- **Your task**: Could you filter the listing for lines with the word "checkbox" and return them?
The data below:
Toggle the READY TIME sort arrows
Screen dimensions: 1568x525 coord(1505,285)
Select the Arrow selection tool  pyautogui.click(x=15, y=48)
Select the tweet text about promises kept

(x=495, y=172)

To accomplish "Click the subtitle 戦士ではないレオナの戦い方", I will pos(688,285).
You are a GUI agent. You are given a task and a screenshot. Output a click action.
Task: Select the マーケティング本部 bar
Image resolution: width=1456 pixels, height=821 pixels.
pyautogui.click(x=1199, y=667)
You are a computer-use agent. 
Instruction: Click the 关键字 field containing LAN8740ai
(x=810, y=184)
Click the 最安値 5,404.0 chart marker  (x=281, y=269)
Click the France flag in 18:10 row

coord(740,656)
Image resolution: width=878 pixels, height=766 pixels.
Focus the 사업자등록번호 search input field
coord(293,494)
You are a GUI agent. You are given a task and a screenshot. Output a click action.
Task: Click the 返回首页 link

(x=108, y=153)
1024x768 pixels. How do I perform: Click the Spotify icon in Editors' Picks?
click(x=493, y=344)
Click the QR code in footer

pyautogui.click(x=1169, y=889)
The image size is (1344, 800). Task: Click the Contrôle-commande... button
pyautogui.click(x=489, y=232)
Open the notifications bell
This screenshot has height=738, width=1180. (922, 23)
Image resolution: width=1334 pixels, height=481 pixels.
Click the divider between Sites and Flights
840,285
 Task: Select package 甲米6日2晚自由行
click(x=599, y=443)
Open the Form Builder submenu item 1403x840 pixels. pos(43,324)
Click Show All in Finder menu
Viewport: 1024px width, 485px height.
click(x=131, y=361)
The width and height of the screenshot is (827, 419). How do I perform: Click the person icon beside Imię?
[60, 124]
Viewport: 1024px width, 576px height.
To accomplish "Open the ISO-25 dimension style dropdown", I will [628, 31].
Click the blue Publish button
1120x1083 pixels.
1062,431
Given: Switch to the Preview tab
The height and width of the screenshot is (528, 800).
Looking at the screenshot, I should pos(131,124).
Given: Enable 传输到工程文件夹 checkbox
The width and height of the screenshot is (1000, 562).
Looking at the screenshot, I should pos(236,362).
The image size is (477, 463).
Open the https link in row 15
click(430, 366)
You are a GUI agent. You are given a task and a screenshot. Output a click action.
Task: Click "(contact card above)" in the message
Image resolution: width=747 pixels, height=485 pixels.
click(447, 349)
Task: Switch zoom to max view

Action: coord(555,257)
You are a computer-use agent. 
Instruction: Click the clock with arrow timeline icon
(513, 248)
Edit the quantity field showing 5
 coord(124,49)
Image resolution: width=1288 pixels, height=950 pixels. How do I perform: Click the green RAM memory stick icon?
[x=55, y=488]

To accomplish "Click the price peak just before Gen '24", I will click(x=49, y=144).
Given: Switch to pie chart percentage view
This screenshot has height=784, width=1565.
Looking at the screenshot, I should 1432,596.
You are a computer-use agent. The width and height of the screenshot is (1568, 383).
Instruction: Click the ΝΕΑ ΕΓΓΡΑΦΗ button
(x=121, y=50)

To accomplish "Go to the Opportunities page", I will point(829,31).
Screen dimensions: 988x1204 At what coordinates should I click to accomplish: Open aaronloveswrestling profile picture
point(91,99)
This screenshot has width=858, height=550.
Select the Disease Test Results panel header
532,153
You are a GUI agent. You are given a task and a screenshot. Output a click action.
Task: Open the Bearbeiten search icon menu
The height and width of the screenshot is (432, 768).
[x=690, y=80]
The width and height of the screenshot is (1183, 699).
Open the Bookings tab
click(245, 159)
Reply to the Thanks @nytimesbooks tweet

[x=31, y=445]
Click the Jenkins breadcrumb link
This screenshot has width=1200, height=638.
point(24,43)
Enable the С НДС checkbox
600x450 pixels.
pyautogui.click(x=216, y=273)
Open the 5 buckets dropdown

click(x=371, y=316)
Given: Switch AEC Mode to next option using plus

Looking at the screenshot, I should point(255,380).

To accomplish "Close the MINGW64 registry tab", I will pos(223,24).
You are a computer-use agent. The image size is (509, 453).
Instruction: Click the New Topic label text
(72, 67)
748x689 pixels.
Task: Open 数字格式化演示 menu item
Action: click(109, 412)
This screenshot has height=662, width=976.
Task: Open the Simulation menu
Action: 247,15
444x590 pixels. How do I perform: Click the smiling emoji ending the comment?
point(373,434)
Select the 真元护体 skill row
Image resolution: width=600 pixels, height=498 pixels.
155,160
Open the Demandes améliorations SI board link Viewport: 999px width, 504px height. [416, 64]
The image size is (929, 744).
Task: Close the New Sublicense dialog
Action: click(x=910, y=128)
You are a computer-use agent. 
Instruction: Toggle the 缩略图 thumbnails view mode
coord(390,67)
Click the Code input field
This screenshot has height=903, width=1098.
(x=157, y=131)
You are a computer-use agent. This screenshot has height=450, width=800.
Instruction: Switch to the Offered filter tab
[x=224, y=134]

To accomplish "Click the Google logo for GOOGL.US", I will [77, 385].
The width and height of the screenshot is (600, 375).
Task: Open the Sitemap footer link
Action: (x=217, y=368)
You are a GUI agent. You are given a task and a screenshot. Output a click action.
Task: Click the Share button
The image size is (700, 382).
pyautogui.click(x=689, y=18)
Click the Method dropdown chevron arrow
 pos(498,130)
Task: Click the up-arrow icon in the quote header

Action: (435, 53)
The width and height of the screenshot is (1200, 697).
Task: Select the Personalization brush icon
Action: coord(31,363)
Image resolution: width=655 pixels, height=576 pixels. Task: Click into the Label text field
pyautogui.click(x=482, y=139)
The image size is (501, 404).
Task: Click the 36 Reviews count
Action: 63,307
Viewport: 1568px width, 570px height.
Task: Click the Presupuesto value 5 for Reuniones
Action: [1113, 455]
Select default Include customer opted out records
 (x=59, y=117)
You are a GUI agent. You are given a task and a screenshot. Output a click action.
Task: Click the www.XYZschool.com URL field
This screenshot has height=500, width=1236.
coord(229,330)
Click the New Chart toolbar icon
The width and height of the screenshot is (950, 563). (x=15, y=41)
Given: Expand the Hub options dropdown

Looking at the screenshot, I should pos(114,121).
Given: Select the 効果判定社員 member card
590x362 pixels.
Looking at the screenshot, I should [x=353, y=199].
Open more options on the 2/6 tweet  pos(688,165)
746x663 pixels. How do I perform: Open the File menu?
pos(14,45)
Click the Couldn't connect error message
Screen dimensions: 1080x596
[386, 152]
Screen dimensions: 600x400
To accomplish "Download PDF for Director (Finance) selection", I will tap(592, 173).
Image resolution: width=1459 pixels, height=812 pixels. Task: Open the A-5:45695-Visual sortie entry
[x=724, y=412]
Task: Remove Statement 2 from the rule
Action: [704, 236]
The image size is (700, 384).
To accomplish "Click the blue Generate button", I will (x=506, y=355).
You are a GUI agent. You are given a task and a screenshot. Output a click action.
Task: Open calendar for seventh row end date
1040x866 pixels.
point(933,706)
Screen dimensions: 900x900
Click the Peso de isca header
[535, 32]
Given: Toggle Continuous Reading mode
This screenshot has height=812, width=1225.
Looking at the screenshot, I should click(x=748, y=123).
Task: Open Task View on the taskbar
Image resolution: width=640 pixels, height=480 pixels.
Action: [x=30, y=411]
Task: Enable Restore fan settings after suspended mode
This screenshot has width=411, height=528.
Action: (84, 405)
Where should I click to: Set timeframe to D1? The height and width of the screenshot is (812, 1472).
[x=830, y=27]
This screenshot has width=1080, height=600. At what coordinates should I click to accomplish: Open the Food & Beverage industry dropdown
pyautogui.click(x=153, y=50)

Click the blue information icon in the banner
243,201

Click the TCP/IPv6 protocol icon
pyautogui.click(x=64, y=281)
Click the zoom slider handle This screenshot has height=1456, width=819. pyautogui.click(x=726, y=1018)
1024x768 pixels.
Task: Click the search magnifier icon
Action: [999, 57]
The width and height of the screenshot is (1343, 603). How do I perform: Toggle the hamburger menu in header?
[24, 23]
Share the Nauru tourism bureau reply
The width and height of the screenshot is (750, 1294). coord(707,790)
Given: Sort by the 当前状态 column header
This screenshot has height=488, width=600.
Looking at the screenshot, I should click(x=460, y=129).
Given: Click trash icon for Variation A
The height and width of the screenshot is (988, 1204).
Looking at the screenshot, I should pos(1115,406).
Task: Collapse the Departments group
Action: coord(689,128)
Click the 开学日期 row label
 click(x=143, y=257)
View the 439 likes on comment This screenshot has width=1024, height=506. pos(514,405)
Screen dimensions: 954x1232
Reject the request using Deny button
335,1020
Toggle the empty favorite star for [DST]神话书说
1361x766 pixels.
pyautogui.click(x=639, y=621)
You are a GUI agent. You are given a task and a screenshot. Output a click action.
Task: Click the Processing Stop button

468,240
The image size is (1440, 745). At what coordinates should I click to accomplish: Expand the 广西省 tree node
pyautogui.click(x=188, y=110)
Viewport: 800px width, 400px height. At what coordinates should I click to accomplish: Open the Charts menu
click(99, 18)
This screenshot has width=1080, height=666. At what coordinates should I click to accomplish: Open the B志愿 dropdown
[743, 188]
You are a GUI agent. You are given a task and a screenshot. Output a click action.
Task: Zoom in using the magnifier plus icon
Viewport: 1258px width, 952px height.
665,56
End of The data.
- **Task output**:
Given: Enable 传输到工程文件夹 checkbox
Enable the С НДС checkbox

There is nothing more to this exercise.